45 Homework: Misspecification and Bias

Introduction

In this homework, we focus on what happens when models are misspecified and how to reason about the impact of bias on inference. The key insight is that misspecification creates bias that doesn’t shrink with sample size, but our intervals do shrink—so more data can mean worse coverage.

As usual, we’ll use the tidyverse.

library(tidyverse)

Misspecification and Coverage

The population and the population least squares line

A sample of size 13 and the least squares line

Suppose we’re interested in estimating the subpopulation mean \(\mu(0) = \sum_{j:x_j=0} y_j / \sum_{j:x_j=0} 1\) of the population drawn on the left above. We’re working with a sample of \((X_1, Y_1), \ldots, (X_n, Y_n)\) drawn with replacement from this population, like the one drawn on the right above.

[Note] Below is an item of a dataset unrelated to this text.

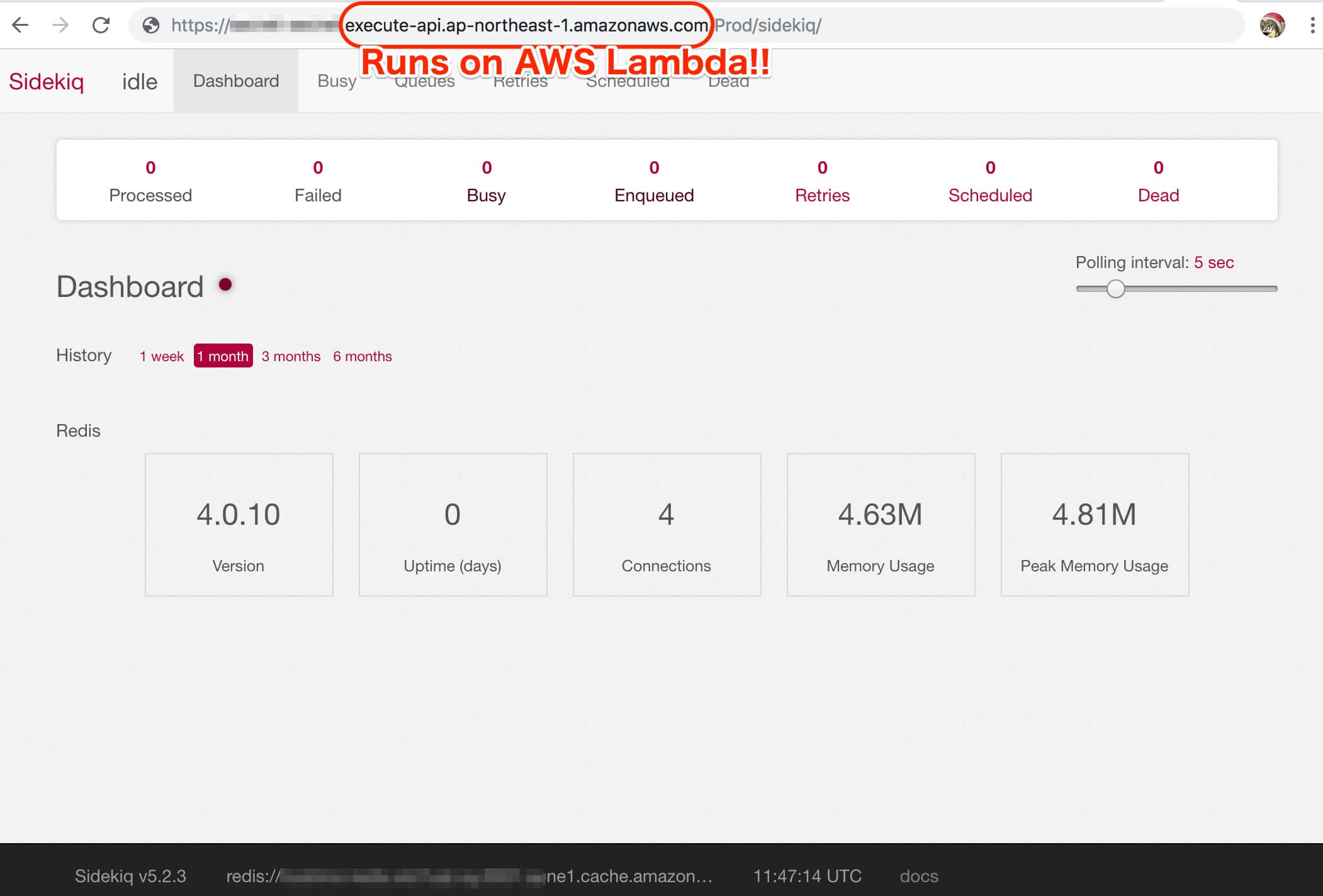Open the Retries summary link
Viewport: 1323px width, 896px height.
822,195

As our estimate of \(\mu(0)\), we use \(\hat\mu(0)\) where \(\hat\mu\) is the least squares line (the least squares predictor in the ‘lines model’ \(\mathcal{M}=\{m(w)=a+b w\}\)). Below is a plot of its sampling distribution at sample size \(n=13\). I’ve plotted its mean, mean plus or minus one standard deviation, and mean plus or minus two standard deviations as solid, dashed, and dotted blue lines respectively. I’ve also plotted the subpopulation mean \(\mu(0)\) itself as a green line.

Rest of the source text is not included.